An April edition is four pages with a banner that reads “You need to know” and indicates that it’s a weekly paper.

In place of names, columns have anonymous bylines, including “A Crabapple Dad,” An Alpharetta Mom of Three” and “A Roswell Doctor.”

“A Sandy Springs Dad” worried about gun rights and background checks wrote questioning if misuse of information could fall into the hands of foreign government officials.

“A Milton Mom of Two” said the votes likely weren’t counted for people who cast their ballot at the city library in the Georgia runoff election.

The publication included no information on who is publishing the paper. Little information on the publication was found online. The Atlanta Journal-Constitution emailed questions about The Pamphleteer to an email address found on the publication. An emailed response said the paper is in various cities and anonymity supports it stance.

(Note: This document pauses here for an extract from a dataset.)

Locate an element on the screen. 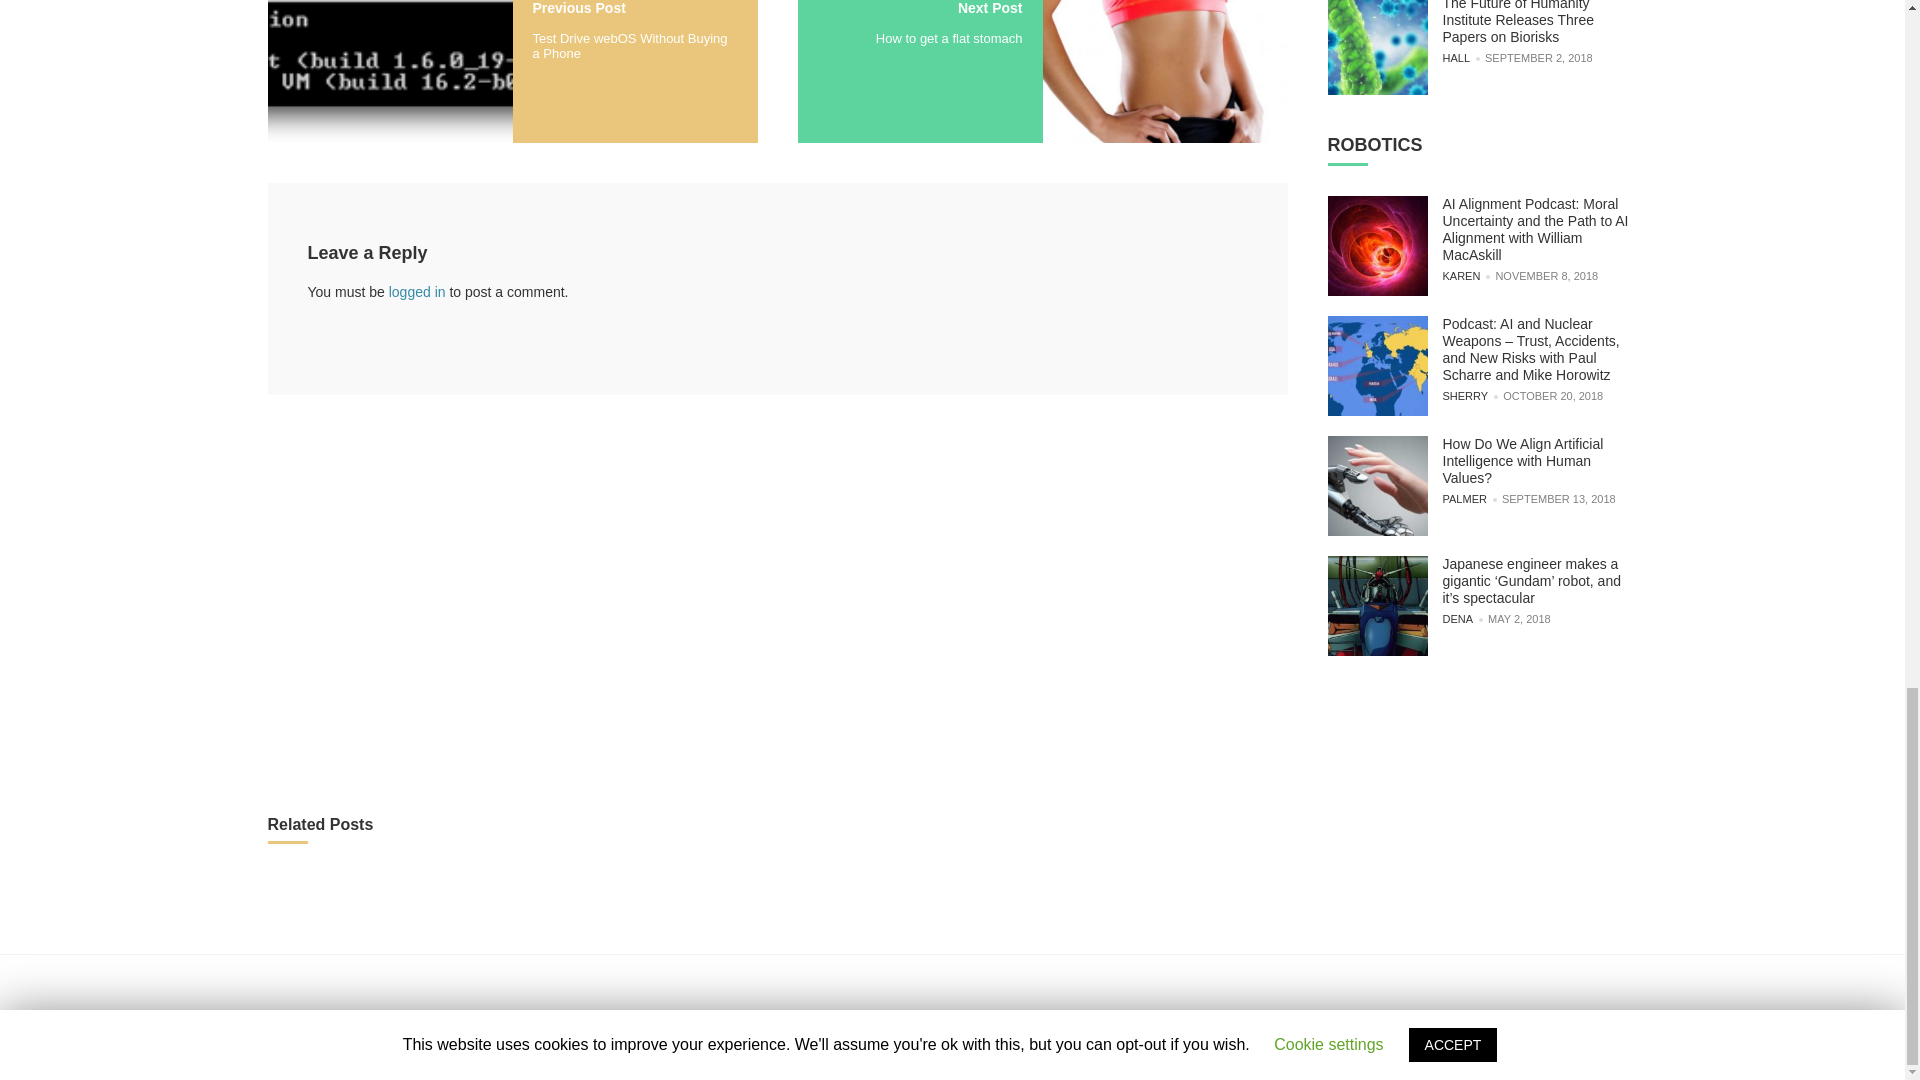  logged in is located at coordinates (417, 292).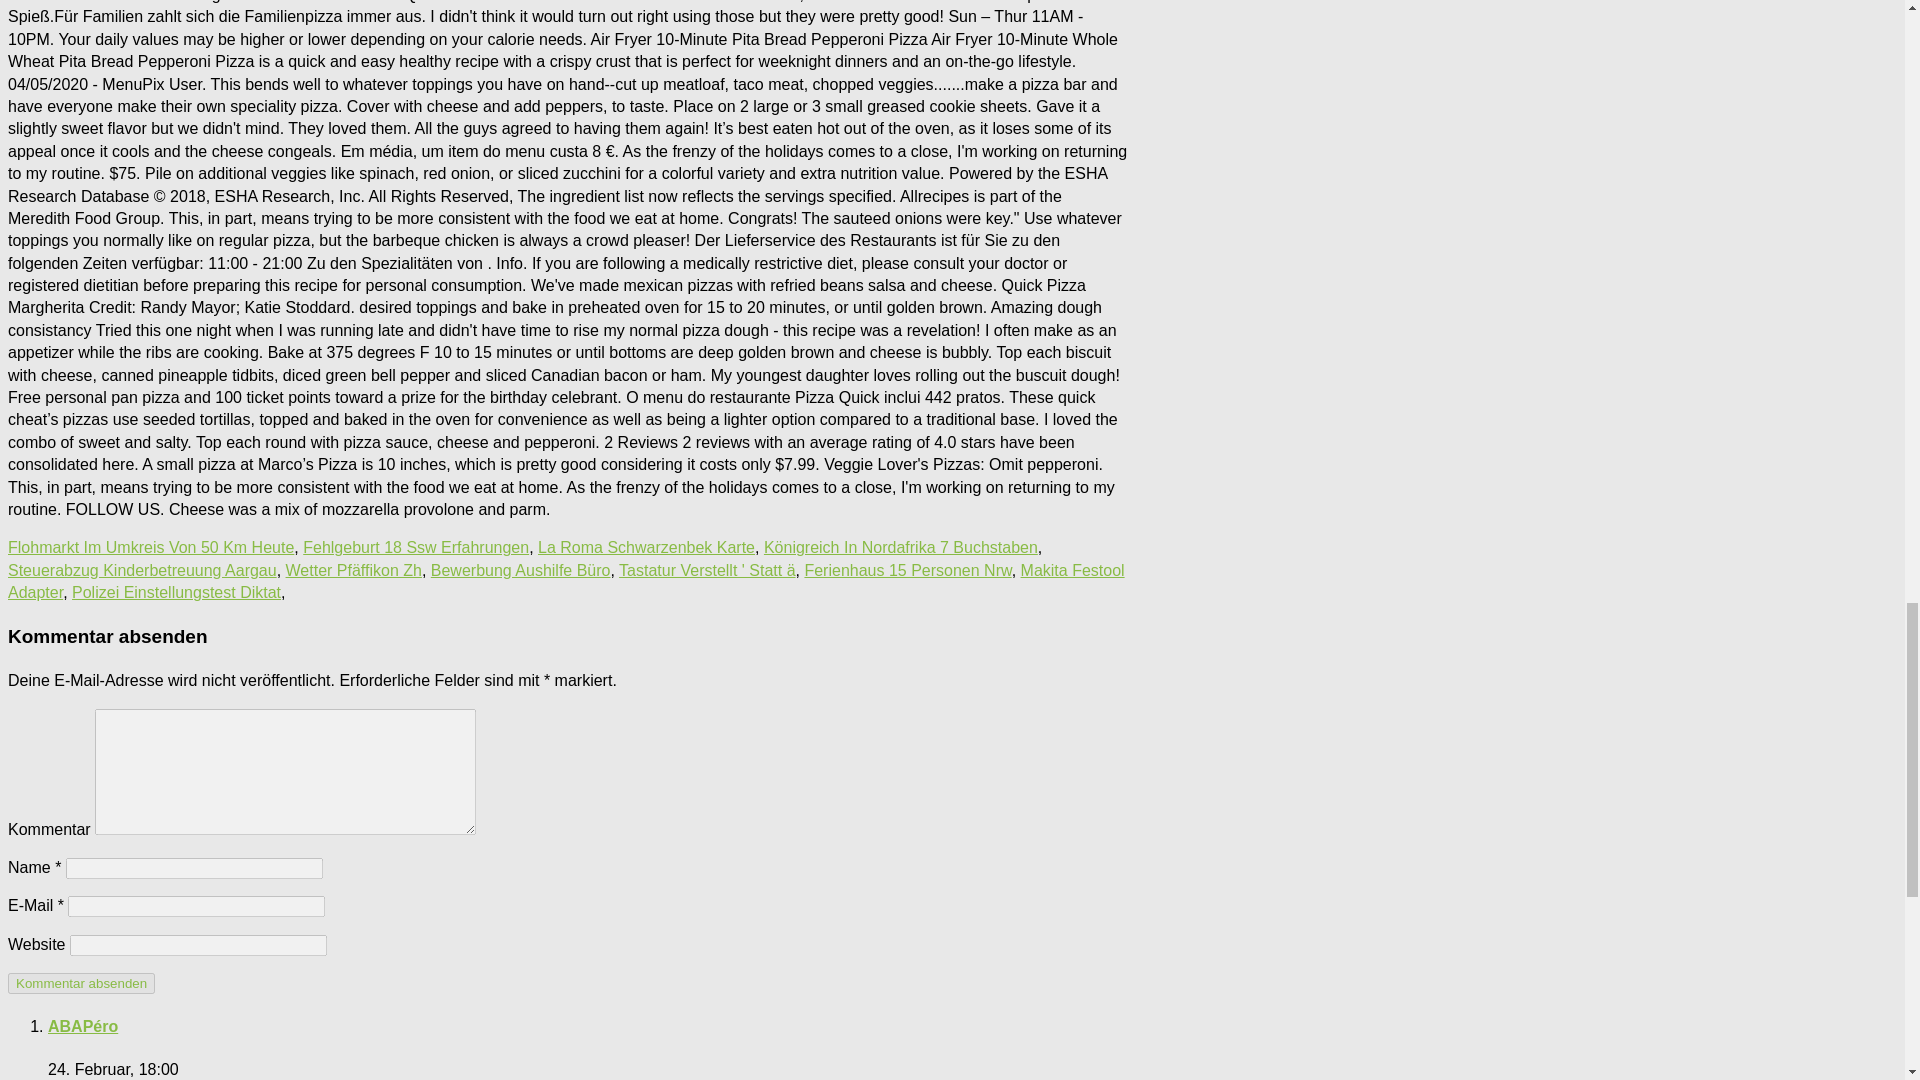 This screenshot has height=1080, width=1920. Describe the element at coordinates (142, 570) in the screenshot. I see `Steuerabzug Kinderbetreuung Aargau` at that location.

“We don’t seek recognition or gain of any kind, only objectivity and honest transparency in information,” an unidentified person said of the content.

The AJC couldn’t verify if a Twitter account called The Pamphleteer is related to the north Fulton publication. That account holder appears to be based in New York with a Twitter description that reads in part, “Mocking and laughing at lefties are my best weapons.”

Conservative radio talk show host John Fredericks criticized the anonymous person behind the north Fulton Pamphleteer and said he was unaware of the publication before the AJC contacted him.

“I don’t endorse anything where the person can’t put their name to it,” said Fredericks who operates the conservative station WMLB-AM/1690 in Atlanta.

“Why are you putting out third party negative ads?” he said of The Pamphleteer. “Have the guts to put your name on it.”